§ **EXTRACT TO READ**:
+-------+

Design IP Growth Is Fueling 94% of EDA Expansion
by Eric Esteve on 08-17-2016 at 7:00 am

Last June, the ESD Alliance (ESDA) has released Q1 2016 results for EDA (CAE, PCB & MCM and IC Physical), Silicon IP (SIP) and Services. Not a surprise for Semiwiki readers since 2013, the SIP category is recognized as the largest with $689 million revenues for the quarter, and four-quarters moving average increasing by 11.6 percent. Total ESDA revenues have increased by 4.3%, so I have tried to investigate more deeply the various growth sources. SIP represents $688.7 million out of $1962 million for the four categories, or 35% of the total. Let’s do some simple computing:

The SIP growth contribution is 11.6% * 0.35% = 4,06% of the total growth (94%+).

The total growth is 4.3%, so SIP contribution is 4.06/4.30, or 94.4% of the four quarter moving average increase of total ESDA revenues! If you prefer, EDA four-quarters moving average without SIP would have increased only by 0.24%. Not only SIP is the largest ESDA category, but SIP is responsible for most of ESDA growth, fueling this growth at 94%.

Can we say that the future of EDA is IP? Certainly yes! But let’s see the various consequences derived from this simple fact on Big 3 strategy, Design Automation Conference content or EDA analyst pertinence…

The two most important trends in the semi industry are consolidation (illustrated by recent M&A) and huge investment increase linked with SoC design for the players who have to follow Moore’s law, or at least design on the latest technology nodes, 16FF nm or below. As of today, the transistor cost doesn’t anymore decline when moving down (28nm à 16FF, or 16FF to 10FF), the overall NRE cost are exploding, but the race for integration is still rewarding. Samsung, Apple or Intel have to offer SoC integrating more functions, more CPU cores to stay leaders on the market and provide more power efficient IC (not only faster and delivering more powerful computing, but also offering lower power per MIPS). But the same R&D investment allows developing much less SoC than before (less design starts).

When two semi companies merge, the product port-folio will be optimized and redundancy will be eliminated, leading to less design starts as well. If you are a pure EDA vendor (not selling IP) you will sell fewer tools. In fact, the design tools supporting SoC targeting advanced nodes are more complexes and by consequence more expansive. But if you look at the above curves for “IC Physical” and “CAE” categories, the revenue growth between 2007 (before 2008 crisis) and 2016 has been very modest (less than 10% for the whole period). In other words, selling EDA tools doesn’t bring you enough growth. That’s why two of the big 3, namely Cadence and Synopsys, have strongly developed their respective IP port-folio and are still investing, by IP vendor acquisition and by staffing more and more their IP groups.

I am sure that you have a good question to ask: if we consider semi consolidation and increasing SoC development cost for advanced nodes, both leading to fewer design starts, why should SIP category grow as it did, moving from $280 million by quarter in 2007 to almost $700 in 2015? It’s a paradox!

+-------+

§ **PROBLEM SET**:
[1] According to the article on design IP growth, what share of the total revenue for the four ESDA categories did SIP represent?
[2] Return the passage of the article on design IP growth between "Design IP Growth" and "total growth (94%+).", inclusive.
[3] Extend the article on design IP growth, starting right after its final sentence.

§ **SUPPLIED INFORMATION**:

+-------+

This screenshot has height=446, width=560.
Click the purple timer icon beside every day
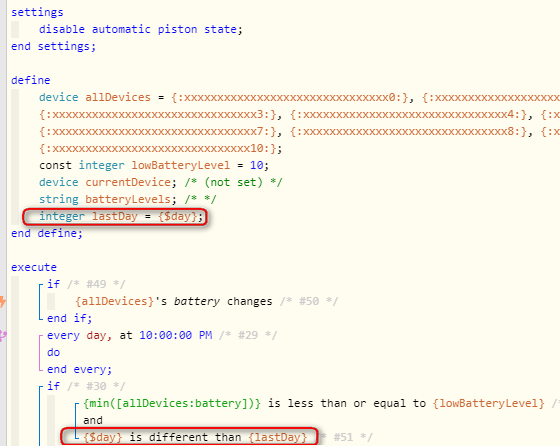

+-------+

§ **RESULTS OF THE EXERCISE**:
[1] SIP accounted for 35% of the total, $688.7 million out of $1962 million.

[2]
Design IP Growth Is Fueling 94% of EDA Expansion
by Eric Esteve on 08-17-2016 at 7:00 am

Last June, the ESD Alliance (ESDA) has released Q1 2016 results for EDA (CAE, PCB & MCM and IC Physical), Silicon IP (SIP) and Services. Not a surprise for Semiwiki readers since 2013, the SIP category is recognized as the largest with $689 million revenues for the quarter, and four-quarters moving average increasing by 11.6 percent. Total ESDA revenues have increased by 4.3%, so I have tried to investigate more deeply the various growth sources. SIP represents $688.7 million out of $1962 million for the four categories, or 35% of the total. Let’s do some simple computing:

The SIP growth contribution is 11.6% * 0.35% = 4,06% of the total growth (94%+).

[3]
By analyzing this IP market since 2007, I know that the answer is complex and I will try to explicit it here. The first reason is IP externalization trend. Since the mid 2000’s the chip makers tend to focus on their core competencies and outsource the too complexes functions, like SRAM, eFlash, CPU, GPU, DSP, SerDes, etc, as well as the peripheral functions (like interfaces: USB, PCIe, HDMI, SATA…). The externalization “factor” is growing year after year, but it grows only by 2% to 4% per year (result from IPnest analysis of the IP market since 2007).

There should be other reasons to explain a sustained 10% to 12% yearlygrowth since 2005!

SoC integration has also an important impact. When chip makers move from 40nm to 28nm, 28nm to 16FF and so on, they can develop chip integrating 50% more transistor at every step. It has been shown that EDA tools improvement was not going fast enough to support this higher integration capability, and that you can’t extend the size of a design team indefinitely. IP Reuse was part of the solution, and integrating more and more IP when developing on smaller technology node is a matter of fact, this trend was proven by analyst. In fact, when moving down by one technology node, the number of IP per SoC is growing more than the design start count decrease, the net result (number of IP x Design start count) is higher. This is clearly another growth factor for the IP market.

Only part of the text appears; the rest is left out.